* Start Stored rows *
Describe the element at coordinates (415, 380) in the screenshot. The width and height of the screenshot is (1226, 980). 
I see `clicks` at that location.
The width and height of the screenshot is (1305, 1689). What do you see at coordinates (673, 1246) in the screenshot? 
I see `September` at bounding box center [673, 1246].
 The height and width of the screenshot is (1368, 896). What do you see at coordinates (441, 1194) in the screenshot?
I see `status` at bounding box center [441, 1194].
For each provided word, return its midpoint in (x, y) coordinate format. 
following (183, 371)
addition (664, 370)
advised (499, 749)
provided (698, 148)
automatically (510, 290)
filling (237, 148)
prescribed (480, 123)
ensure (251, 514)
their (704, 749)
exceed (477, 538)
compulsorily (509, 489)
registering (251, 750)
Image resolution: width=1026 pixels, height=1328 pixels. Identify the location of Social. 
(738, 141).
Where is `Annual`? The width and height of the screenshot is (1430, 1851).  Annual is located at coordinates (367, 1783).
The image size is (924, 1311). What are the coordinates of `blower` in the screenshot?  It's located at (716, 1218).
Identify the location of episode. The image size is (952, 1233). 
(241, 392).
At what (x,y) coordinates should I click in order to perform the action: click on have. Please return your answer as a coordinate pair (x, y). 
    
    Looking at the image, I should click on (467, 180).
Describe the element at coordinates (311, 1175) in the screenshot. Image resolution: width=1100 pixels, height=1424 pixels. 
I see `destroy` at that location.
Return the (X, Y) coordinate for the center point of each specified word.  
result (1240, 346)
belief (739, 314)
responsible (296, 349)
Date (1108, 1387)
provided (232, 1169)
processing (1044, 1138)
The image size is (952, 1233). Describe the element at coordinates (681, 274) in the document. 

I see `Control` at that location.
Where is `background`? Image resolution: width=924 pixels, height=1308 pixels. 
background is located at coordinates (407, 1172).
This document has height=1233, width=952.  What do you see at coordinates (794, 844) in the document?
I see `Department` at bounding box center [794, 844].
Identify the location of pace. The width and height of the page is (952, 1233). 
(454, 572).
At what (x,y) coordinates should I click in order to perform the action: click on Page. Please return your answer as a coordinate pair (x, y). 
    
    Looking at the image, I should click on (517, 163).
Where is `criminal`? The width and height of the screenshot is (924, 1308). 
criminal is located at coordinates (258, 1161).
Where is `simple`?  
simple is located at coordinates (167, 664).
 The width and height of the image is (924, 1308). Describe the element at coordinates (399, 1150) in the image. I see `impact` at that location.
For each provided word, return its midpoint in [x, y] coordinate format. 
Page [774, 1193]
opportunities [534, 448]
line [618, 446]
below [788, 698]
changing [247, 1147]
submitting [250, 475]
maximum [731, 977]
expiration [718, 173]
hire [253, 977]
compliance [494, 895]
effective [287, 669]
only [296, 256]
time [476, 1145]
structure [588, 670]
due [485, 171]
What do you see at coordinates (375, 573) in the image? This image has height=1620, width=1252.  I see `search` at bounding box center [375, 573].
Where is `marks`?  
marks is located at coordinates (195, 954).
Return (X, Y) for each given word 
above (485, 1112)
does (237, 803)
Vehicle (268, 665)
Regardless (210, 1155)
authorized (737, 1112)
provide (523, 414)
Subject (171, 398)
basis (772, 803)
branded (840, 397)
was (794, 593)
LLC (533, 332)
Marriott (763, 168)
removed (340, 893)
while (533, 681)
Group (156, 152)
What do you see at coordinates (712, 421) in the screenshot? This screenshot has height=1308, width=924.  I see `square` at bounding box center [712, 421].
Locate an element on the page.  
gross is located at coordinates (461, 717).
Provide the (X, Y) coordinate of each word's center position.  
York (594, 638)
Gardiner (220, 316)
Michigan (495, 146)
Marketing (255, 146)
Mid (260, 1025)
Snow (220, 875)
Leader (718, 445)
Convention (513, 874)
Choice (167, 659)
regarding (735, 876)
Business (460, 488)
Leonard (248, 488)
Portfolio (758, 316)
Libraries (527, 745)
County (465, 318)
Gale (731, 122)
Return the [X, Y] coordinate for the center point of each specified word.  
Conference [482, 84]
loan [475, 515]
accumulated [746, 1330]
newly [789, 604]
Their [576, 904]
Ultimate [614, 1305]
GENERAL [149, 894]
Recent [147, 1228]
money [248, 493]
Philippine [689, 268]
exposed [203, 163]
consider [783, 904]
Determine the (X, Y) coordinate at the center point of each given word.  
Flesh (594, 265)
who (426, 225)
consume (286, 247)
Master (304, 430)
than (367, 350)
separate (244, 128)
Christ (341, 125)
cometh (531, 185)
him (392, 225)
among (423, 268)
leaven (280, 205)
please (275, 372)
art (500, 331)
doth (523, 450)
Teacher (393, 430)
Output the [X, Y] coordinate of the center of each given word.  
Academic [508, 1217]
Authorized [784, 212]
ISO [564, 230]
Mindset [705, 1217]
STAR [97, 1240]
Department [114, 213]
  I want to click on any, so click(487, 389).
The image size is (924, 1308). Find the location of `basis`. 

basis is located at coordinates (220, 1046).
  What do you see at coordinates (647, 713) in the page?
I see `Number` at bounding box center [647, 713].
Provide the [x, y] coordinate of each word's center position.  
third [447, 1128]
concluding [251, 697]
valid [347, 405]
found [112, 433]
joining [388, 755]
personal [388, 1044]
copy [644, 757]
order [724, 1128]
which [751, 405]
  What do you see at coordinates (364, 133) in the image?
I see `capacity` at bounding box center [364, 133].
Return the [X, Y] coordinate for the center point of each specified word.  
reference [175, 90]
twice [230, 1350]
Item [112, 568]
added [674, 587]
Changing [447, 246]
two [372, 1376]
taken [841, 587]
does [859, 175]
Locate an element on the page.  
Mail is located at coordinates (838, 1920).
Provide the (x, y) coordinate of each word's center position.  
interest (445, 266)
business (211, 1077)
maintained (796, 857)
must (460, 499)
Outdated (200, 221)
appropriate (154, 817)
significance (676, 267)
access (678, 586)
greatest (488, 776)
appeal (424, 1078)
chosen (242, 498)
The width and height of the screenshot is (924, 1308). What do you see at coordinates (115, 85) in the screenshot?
* End Stored rows *
**Given problem**
Copy every one of the rows above without changing a single character.

**Solution to this exercise**
Describe the element at coordinates (415, 380) in the screenshot. The width and height of the screenshot is (1226, 980). 
I see `clicks` at that location.
The width and height of the screenshot is (1305, 1689). What do you see at coordinates (673, 1246) in the screenshot? 
I see `September` at bounding box center [673, 1246].
 The height and width of the screenshot is (1368, 896). What do you see at coordinates (441, 1194) in the screenshot?
I see `status` at bounding box center [441, 1194].
For each provided word, return its midpoint in (x, y) coordinate format. 
following (183, 371)
addition (664, 370)
advised (499, 749)
provided (698, 148)
automatically (510, 290)
filling (237, 148)
prescribed (480, 123)
ensure (251, 514)
their (704, 749)
exceed (477, 538)
compulsorily (509, 489)
registering (251, 750)
Image resolution: width=1026 pixels, height=1328 pixels. Identify the location of Social. 
(738, 141).
Where is `Annual`? The width and height of the screenshot is (1430, 1851).  Annual is located at coordinates (367, 1783).
The image size is (924, 1311). What are the coordinates of `blower` in the screenshot?  It's located at (716, 1218).
Identify the location of episode. The image size is (952, 1233). 
(241, 392).
At what (x,y) coordinates should I click in order to perform the action: click on have. Please return your answer as a coordinate pair (x, y). 
    
    Looking at the image, I should click on (467, 180).
Describe the element at coordinates (311, 1175) in the screenshot. Image resolution: width=1100 pixels, height=1424 pixels. 
I see `destroy` at that location.
Return the (X, Y) coordinate for the center point of each specified word.  
result (1240, 346)
belief (739, 314)
responsible (296, 349)
Date (1108, 1387)
provided (232, 1169)
processing (1044, 1138)
The image size is (952, 1233). Describe the element at coordinates (681, 274) in the document. 

I see `Control` at that location.
Where is `background`? Image resolution: width=924 pixels, height=1308 pixels. 
background is located at coordinates (407, 1172).
This document has height=1233, width=952.  What do you see at coordinates (794, 844) in the document?
I see `Department` at bounding box center [794, 844].
Identify the location of pace. The width and height of the page is (952, 1233). 
(454, 572).
At what (x,y) coordinates should I click in order to perform the action: click on Page. Please return your answer as a coordinate pair (x, y). 
    
    Looking at the image, I should click on (517, 163).
Where is `criminal`? The width and height of the screenshot is (924, 1308). 
criminal is located at coordinates (258, 1161).
Where is `simple`?  
simple is located at coordinates (167, 664).
 The width and height of the image is (924, 1308). Describe the element at coordinates (399, 1150) in the image. I see `impact` at that location.
For each provided word, return its midpoint in [x, y] coordinate format. 
Page [774, 1193]
opportunities [534, 448]
line [618, 446]
below [788, 698]
changing [247, 1147]
submitting [250, 475]
maximum [731, 977]
expiration [718, 173]
hire [253, 977]
compliance [494, 895]
effective [287, 669]
only [296, 256]
time [476, 1145]
structure [588, 670]
due [485, 171]
What do you see at coordinates (375, 573) in the image? This image has height=1620, width=1252.  I see `search` at bounding box center [375, 573].
Where is `marks`?  
marks is located at coordinates (195, 954).
Return (X, Y) for each given word 
above (485, 1112)
does (237, 803)
Vehicle (268, 665)
Regardless (210, 1155)
authorized (737, 1112)
provide (523, 414)
Subject (171, 398)
basis (772, 803)
branded (840, 397)
was (794, 593)
LLC (533, 332)
Marriott (763, 168)
removed (340, 893)
while (533, 681)
Group (156, 152)
What do you see at coordinates (712, 421) in the screenshot? This screenshot has height=1308, width=924.  I see `square` at bounding box center [712, 421].
Locate an element on the page.  
gross is located at coordinates (461, 717).
Provide the (X, Y) coordinate of each word's center position.  
York (594, 638)
Gardiner (220, 316)
Michigan (495, 146)
Marketing (255, 146)
Mid (260, 1025)
Snow (220, 875)
Leader (718, 445)
Convention (513, 874)
Choice (167, 659)
regarding (735, 876)
Business (460, 488)
Leonard (248, 488)
Portfolio (758, 316)
Libraries (527, 745)
County (465, 318)
Gale (731, 122)
Return the [X, Y] coordinate for the center point of each specified word.  
Conference [482, 84]
loan [475, 515]
accumulated [746, 1330]
newly [789, 604]
Their [576, 904]
Ultimate [614, 1305]
GENERAL [149, 894]
Recent [147, 1228]
money [248, 493]
Philippine [689, 268]
exposed [203, 163]
consider [783, 904]
Determine the (X, Y) coordinate at the center point of each given word.  
Flesh (594, 265)
who (426, 225)
consume (286, 247)
Master (304, 430)
than (367, 350)
separate (244, 128)
Christ (341, 125)
cometh (531, 185)
him (392, 225)
among (423, 268)
leaven (280, 205)
please (275, 372)
art (500, 331)
doth (523, 450)
Teacher (393, 430)
Output the [X, Y] coordinate of the center of each given word.  
Academic [508, 1217]
Authorized [784, 212]
ISO [564, 230]
Mindset [705, 1217]
STAR [97, 1240]
Department [114, 213]
  I want to click on any, so click(487, 389).
The image size is (924, 1308). Find the location of `basis`. 

basis is located at coordinates (220, 1046).
  What do you see at coordinates (647, 713) in the page?
I see `Number` at bounding box center [647, 713].
Provide the [x, y] coordinate of each word's center position.  
third [447, 1128]
concluding [251, 697]
valid [347, 405]
found [112, 433]
joining [388, 755]
personal [388, 1044]
copy [644, 757]
order [724, 1128]
which [751, 405]
  What do you see at coordinates (364, 133) in the image?
I see `capacity` at bounding box center [364, 133].
Return the [X, Y] coordinate for the center point of each specified word.  
reference [175, 90]
twice [230, 1350]
Item [112, 568]
added [674, 587]
Changing [447, 246]
two [372, 1376]
taken [841, 587]
does [859, 175]
Locate an element on the page.  
Mail is located at coordinates (838, 1920).
Provide the (x, y) coordinate of each word's center position.  
interest (445, 266)
business (211, 1077)
maintained (796, 857)
must (460, 499)
Outdated (200, 221)
appropriate (154, 817)
significance (676, 267)
access (678, 586)
greatest (488, 776)
appeal (424, 1078)
chosen (242, 498)
The width and height of the screenshot is (924, 1308). What do you see at coordinates (115, 85) in the screenshot?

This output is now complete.